(GIVEN TEXT):
Your Cart
Loading

On a mission

So this week I have started my new zero hours job and it is hard work, customers are often rude inside of my head I am giving them a mouthful and sometimes throat punching them, but obviously I don't lol. I smile and respond politely.


I have been helping the local Liberal Democrat MP with his plight to win against the current Tory MP by delivering his message in the form of a newspaper (I know it doesn't fit with my save the trees mission, but it's the way of the world) and I have put up one of his flyers in our window. I know who would of thought it lol I am not a massive fan of the government as I see most of them as criminals I have done research to come to this conclusion it's not just my opinion.


I have contacted a local councillor to see if they will allow me a piece of land to create a herb garden as I really want to get the message out about the power of herbs in helping people with their health and their healing properties so we will see what they say. The council are giving out grants so if I am successful I intend to apply for a grant because I can't lie my financial situation is not great. I believe that we can relieve some of the pressure from the NHS service if we get the word out about herbs. Sometimes I ask myself why I keep trying with the community because they seem to hate me after lies have been told about my character. Honestly I feel sorry for the people that believe them because it's not really their fault that they fall for it or that they fall for the divide and conquer tactics.


I also spoke to a company I can't recall the name of them in Leeds (they rang me) about collaborating with them with my plight to stop the use of pesticides and weed killers and they suggested something, which I fully intend to do.


I worked in my favourite garden of all time and took some amazing pictures. I feel so blessed to be able to garden for my friend Jean as she struggles to do it now. It is the most beautiful garden and it has overgrown over the winter so there is lots of weeding to do.

(Data records)
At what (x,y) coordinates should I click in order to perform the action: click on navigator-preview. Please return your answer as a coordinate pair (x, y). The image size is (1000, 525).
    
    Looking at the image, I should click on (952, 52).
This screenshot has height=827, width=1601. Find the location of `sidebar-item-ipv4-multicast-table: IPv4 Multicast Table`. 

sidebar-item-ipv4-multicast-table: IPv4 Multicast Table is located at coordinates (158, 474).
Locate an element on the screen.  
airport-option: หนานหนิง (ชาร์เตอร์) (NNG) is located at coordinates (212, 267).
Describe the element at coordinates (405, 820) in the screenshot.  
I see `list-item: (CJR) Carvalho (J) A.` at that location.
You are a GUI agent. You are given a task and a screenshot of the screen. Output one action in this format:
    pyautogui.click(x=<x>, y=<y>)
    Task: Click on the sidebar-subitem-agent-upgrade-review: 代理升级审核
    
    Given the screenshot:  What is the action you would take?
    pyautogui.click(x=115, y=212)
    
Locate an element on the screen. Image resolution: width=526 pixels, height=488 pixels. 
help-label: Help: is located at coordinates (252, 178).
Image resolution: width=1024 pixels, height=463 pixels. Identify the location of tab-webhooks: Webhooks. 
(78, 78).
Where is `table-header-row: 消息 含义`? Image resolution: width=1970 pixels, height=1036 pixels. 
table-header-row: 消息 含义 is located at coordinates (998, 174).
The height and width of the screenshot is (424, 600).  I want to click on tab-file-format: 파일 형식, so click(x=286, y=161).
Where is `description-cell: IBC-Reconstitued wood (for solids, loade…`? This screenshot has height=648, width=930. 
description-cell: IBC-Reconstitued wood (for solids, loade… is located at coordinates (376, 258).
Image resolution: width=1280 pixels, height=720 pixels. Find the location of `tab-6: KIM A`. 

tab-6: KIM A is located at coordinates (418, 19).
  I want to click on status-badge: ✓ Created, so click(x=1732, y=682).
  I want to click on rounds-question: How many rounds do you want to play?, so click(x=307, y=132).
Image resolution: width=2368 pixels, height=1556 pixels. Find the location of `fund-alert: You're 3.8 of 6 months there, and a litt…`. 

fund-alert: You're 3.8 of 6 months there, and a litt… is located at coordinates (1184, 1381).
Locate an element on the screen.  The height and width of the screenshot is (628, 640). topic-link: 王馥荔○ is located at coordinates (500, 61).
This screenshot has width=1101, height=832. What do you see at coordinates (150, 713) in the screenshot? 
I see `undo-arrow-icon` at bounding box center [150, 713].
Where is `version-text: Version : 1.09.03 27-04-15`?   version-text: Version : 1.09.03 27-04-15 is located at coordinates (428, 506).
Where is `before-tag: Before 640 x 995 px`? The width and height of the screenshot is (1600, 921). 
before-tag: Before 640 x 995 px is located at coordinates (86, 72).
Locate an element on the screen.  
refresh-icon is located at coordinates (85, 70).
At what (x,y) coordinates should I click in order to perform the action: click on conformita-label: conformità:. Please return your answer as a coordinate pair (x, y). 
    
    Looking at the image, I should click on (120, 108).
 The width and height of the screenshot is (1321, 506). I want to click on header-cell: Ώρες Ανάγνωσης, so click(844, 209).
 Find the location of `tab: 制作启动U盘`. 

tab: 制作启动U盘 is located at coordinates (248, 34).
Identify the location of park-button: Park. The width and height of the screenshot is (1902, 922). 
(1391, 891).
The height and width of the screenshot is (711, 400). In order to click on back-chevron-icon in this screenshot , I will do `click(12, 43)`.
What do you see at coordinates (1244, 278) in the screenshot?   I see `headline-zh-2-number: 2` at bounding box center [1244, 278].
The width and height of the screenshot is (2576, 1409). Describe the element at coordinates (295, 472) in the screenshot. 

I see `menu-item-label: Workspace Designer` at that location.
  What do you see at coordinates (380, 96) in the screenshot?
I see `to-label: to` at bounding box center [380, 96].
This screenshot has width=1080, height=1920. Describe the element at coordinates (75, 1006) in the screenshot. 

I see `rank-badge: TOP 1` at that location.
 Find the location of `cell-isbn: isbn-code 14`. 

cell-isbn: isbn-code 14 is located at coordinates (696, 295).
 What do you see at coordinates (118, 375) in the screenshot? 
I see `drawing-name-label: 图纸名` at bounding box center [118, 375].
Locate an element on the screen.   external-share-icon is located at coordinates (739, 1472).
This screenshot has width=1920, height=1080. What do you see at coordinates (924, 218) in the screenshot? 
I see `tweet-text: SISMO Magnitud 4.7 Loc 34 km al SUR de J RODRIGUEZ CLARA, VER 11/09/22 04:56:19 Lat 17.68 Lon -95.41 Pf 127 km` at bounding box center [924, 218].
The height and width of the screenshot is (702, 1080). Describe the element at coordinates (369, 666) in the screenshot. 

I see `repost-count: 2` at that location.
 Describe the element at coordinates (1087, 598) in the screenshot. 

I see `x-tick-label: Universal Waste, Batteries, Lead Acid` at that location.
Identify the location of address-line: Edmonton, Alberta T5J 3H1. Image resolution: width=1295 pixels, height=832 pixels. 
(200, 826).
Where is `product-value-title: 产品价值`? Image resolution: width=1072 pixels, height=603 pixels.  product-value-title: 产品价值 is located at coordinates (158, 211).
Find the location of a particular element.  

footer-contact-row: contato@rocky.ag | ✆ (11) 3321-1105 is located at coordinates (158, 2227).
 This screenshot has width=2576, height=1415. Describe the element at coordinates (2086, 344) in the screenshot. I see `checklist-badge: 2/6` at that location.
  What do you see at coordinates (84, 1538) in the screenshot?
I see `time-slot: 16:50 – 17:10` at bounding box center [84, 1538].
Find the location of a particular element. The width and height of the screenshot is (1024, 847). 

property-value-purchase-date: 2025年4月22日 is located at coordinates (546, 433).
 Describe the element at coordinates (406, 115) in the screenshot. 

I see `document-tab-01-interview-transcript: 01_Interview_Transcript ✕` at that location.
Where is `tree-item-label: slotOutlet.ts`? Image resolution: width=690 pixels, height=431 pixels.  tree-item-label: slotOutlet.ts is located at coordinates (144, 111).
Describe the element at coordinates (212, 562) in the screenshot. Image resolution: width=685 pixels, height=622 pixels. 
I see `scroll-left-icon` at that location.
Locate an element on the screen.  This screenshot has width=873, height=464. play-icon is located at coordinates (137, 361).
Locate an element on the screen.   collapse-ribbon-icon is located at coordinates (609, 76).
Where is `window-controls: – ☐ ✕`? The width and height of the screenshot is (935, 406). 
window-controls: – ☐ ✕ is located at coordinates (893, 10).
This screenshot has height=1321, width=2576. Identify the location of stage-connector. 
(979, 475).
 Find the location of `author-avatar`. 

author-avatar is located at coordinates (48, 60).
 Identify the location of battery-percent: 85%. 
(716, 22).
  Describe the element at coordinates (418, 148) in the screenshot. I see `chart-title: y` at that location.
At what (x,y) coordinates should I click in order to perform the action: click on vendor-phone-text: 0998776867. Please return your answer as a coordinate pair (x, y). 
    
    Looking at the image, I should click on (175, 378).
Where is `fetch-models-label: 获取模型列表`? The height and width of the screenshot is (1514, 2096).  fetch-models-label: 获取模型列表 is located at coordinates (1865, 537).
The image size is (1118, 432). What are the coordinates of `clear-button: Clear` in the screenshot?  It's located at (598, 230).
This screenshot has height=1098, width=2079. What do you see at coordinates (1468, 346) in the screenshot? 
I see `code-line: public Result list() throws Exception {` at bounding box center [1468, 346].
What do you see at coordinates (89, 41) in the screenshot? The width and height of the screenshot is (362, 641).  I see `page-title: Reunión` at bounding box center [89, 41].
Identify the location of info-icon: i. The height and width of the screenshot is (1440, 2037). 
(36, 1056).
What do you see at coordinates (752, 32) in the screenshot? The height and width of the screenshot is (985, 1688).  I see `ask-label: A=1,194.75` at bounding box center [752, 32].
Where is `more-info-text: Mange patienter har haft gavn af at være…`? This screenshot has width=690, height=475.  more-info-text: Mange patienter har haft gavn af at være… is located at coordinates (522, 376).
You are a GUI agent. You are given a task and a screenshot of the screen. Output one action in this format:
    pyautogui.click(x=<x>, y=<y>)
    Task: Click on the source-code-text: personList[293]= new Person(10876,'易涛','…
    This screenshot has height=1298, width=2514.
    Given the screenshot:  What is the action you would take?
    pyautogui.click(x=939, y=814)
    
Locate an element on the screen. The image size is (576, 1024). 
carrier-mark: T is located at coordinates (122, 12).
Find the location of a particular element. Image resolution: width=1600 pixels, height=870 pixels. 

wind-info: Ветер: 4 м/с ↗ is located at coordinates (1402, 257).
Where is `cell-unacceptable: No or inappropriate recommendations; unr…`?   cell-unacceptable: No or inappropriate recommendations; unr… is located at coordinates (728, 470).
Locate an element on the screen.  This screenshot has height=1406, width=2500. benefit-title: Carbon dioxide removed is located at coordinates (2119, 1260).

(WHAT THIS TASK INVOLVES):
Resume the "On a mission" blog post, starting after its last sentence.

(EXERCISE RESULT):
I am continuing to share on my several different social media accounts even though it often feels like no one is actually listening or cares. I have a plant account. an artwork account, a flower account, a sexy writing account (I am practically a nun so I have no idea where it comes from maybe it is wishful thinking) I also have a tarot card account where I share readings. Then I have a YouTube account, which I would like to share to more often. I also have a TikTok account where I share rants and plants lol. It's therapeutic ranting and sometimes I delete them not because I don't like what I have said, but because of the fear factor. Yes sometimes I am still fearful of the backlash of speaking out.


I have also managed to squeeze in some drawing and painting this week, you can view the first building that I drew this week here and I have added my Alocasia Frydek drawing to my online shop. I have also created collections on my store so that you can easily see all of the different things that I sell.


I have also managed to keep the house kind of looking ok, the garden and the plants cared for and spend time with my youngest son. I am not seeing my eldest much as he is living his life a lot more and is spending time with his friends. As I write this I am feeling like some kind of super woman. I know that I am not though as I am not deluded. I have managed to keep in high spirits even though it still feels like the world is against me. Oh and last week I pitched for a job that I wasn't successful for, but I did meet a few nice people one of which wants to meet up for a coffee and offered me a massage. As much as I really need one as I miss them I refused because no man is touching me like that unless he is my man as I really want the happy ending lol if he exists I seem to be attracting quite a few possible suitors lately. Same old story they want me I don't want them. I am very weird I think that sex is an exchange of energy and I don't want to share my energy with just anyone.


I also offered someone an interpretation of their dream well I didn't offer it I gave it to them freely not sure if they appreciated it because they always ignore me or just heart what I have said. I don't think they like me much so they can just join the que of haters who I don't let bother me one bit because I don't have hate for humans I think some are knobs, but I know that the hate is very much within them and I don't need to be bothered by that low vibrational shit now do I? I hope you're in high vibration and that you are happy! Thanks for reading, muchos love to you.